Funding

In our everyday interactions we encounter a plethora of novel situations in different social contexts that require prompt decisions for successful actions. Extracting the key information from the highly complex input of the natural world, integrating information into coherent evidence, and deciding how to interpret it is a computationally challenging task that is far from understood. The goal of the proposed collaboration is to advance our understanding of the neural basis of learning for efficient decisions in complex, novel and uncertain environments by bringing together interdisciplinary expertise in advanced computational, behavioural and brain imaging methods.
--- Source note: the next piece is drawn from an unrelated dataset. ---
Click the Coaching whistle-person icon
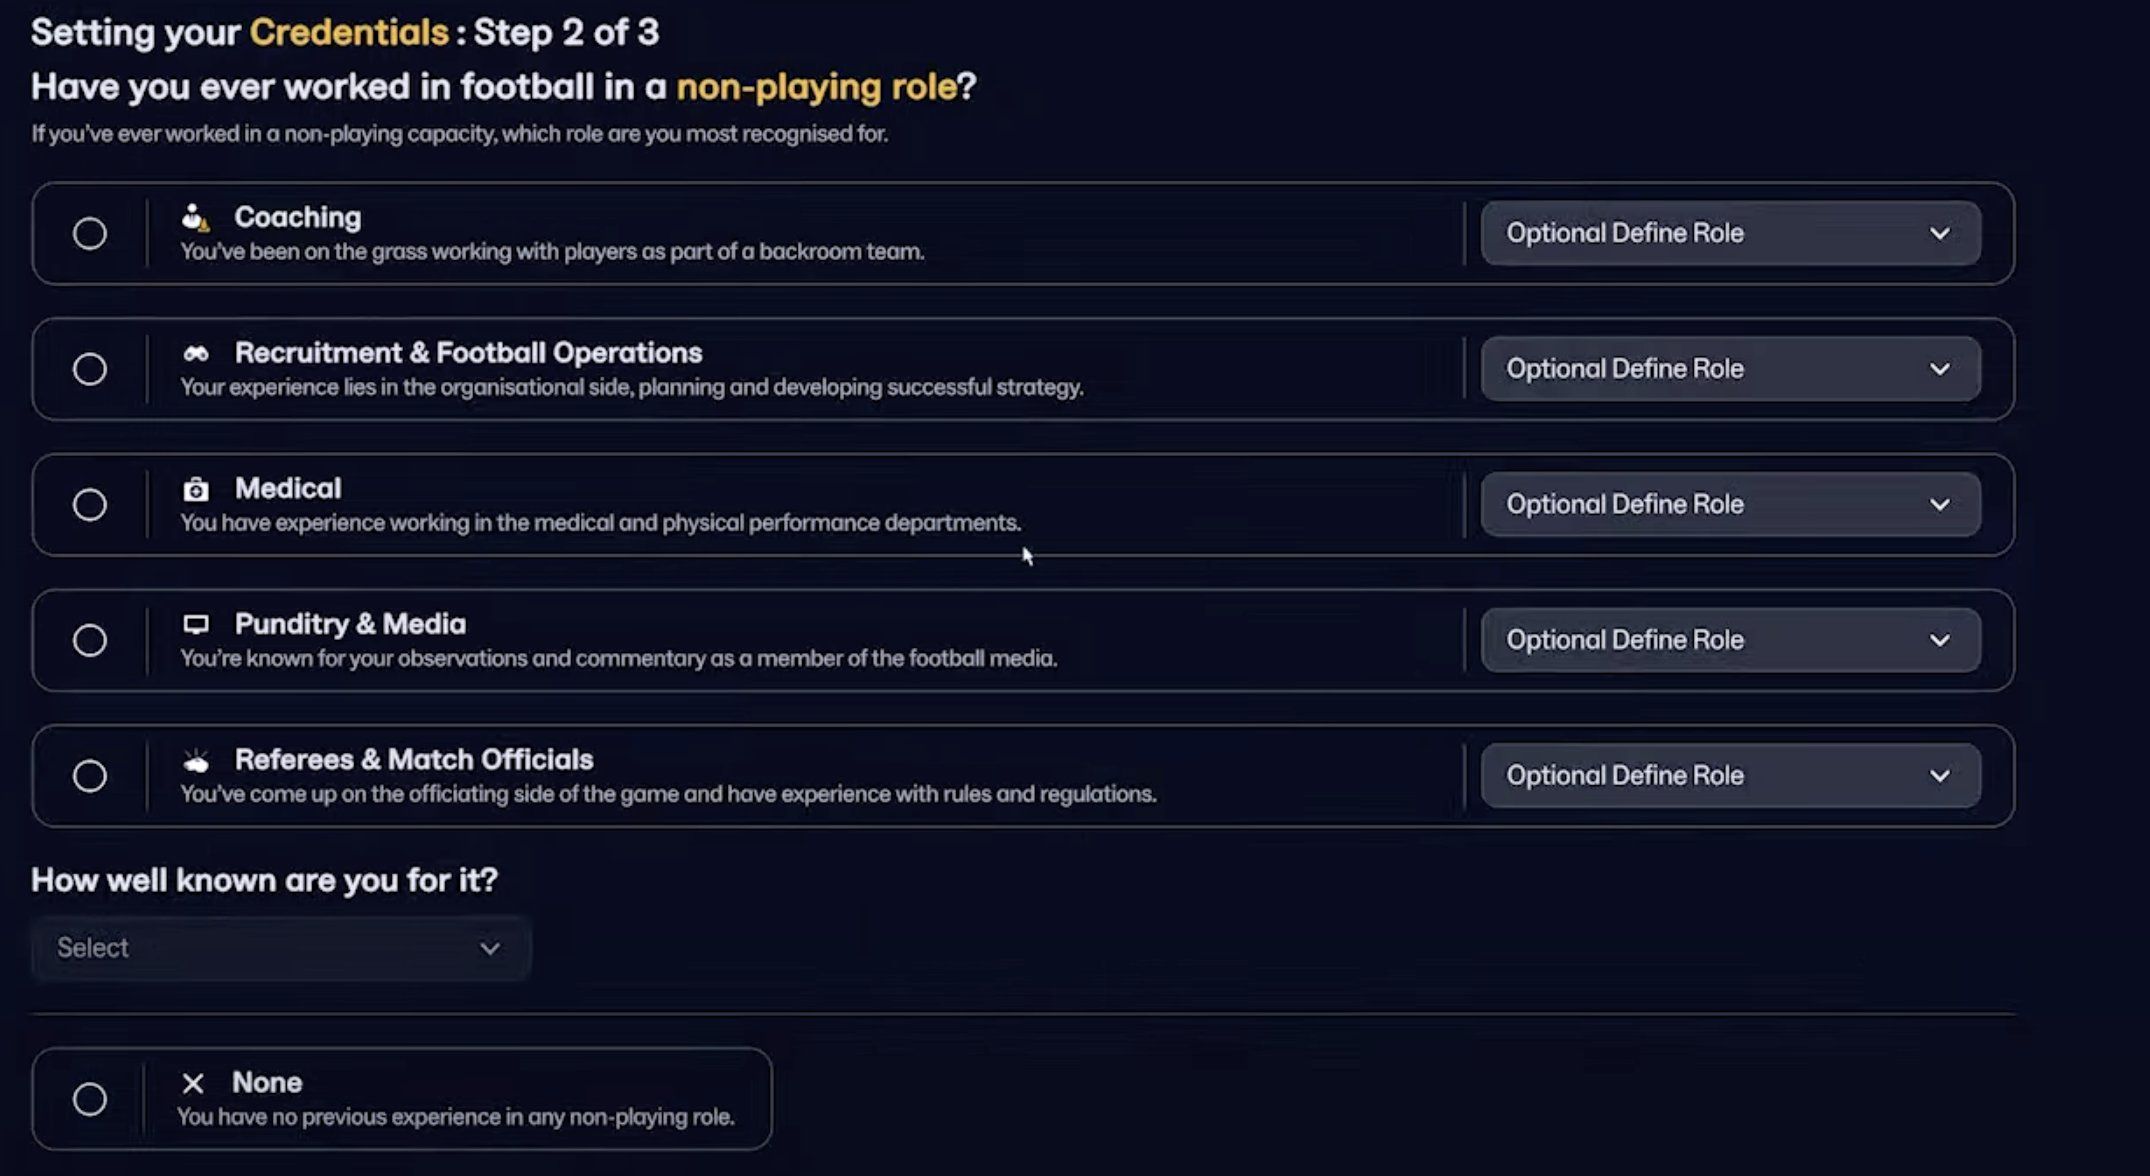 click(195, 217)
We aim to develop new tools for cognitive ageing research by combining methods from mathematics, computer science, psychology, and neuroscience. In particular, we will combine advanced mathematical approaches (i.e. machine learning) for the analysis of biological data (behavioural performance, functional brain activations) with multimodal brain imaging techniques (structural MR, functional MRI, EEG) and behavioural methods. This integration of advanced measurement and analysis methods will allow us to develop new sensitive tools for studying the variability of cognitive ageing across individuals from rapid decline to sustained high levels of performance. Our methods and findings will provide new insights in understanding life-long learning and cortical plasticity and will be potentially useful for early diagnosis and intervention in normal and pathological ageing.

Our everyday decisions are determined by knowledge about our environments and abstract rules that allow us to interpret novel experiences in different contexts. We will examine changes in brain structure and function that underlie our ability to learn decision rules across the life span. We will combine mathematical, behavioural and non-invasive imaging methods that allow us to study the human brain in vivo. Our findings will provide novel insights in understanding the mechanisms that mediate rapid cognitive decline in some adults while graceful ageing in others and have potential implications for diagnosis and intervention in neurodegenerative disorders common in ageing.

Our ability to extract abstract information from our experiences and group it into meaningful units (categories) is a fundamental cognitive skill for interpreting the complex environments we inhabit. How does the human brain learn about the regularities and context of novel perceptual experiences that have not been honed by evolution and development and decide on their interpretation and classification? We propose a novel interdisciplinary approach that integrates advanced multimodal imaging (fMRI, MEG, EEG) methods and state-of-the art machine learning algorithms to examine the neural architecture that underlies classification learning and decisions in the human brain. We aim to a) create an electrical-haemodynamic signal space in which neuronal assemblies and their interactions can be characterised, and b) to develop a unified algorithmic method for efficiently analyzing neural imaging and behavioural data. In particular, we will use machine pattern classifiers to define perceptual decision images that reveal the critical stimulus features on which the observers base their perceptual classifications, and neural decision images that reveal the neural selectivity, plasticity and dynamics with which these features are encoded and learnt by the human brain. Our methodological and theoretical developments will provide a) novel and sensitive tools for the assessment of the behavioural and neural signatures of perceptual decisions in neuroscience, and b) novel challenges and insights in machine learning for the optimisation of biologically-constrained algorithms with direct applications for expert recognition systems. Further, our findings will advance our understanding of the link between sensory input, neural code and human behaviour and have potential applications for studying the development of perceptual decision processes across the life span, and their impairment and potential for recovery of function in ageing and disorders of visual and social cognition.

The detection and recognition of visual objects is a vital skill for our interactions in the world. To achieve it, the brain has to group local image features into global perceptual units (objects). This process of perceptual integration is a challenging operation for the visual system as objects are often camouflaged in the cluttered environments we inhabit. The extent of the difficulty of this problem is highlighted by the fact that perceptual integration processes develop slowly (between 5 and 14 years of age) and are severely disrupted by visual deficits early in life. Recent behavioural studies have shown that learning can be a key facilitator in perceptual integration for the detection and recognition of objects in cluttered scenes. Further, neurophysiological studies suggest that learning enhances the sensitivity of neural processing. However, little is known about the role of learning in shaping perceptual integration and visual recognition processes across stages of visual analysis in the human brain. The aim of the proposed research is to use human psychophysics and brain imaging to provide significant new insight into the neural plasticity mechanisms that support behavioural improvement in perceptual integration and visual recognition.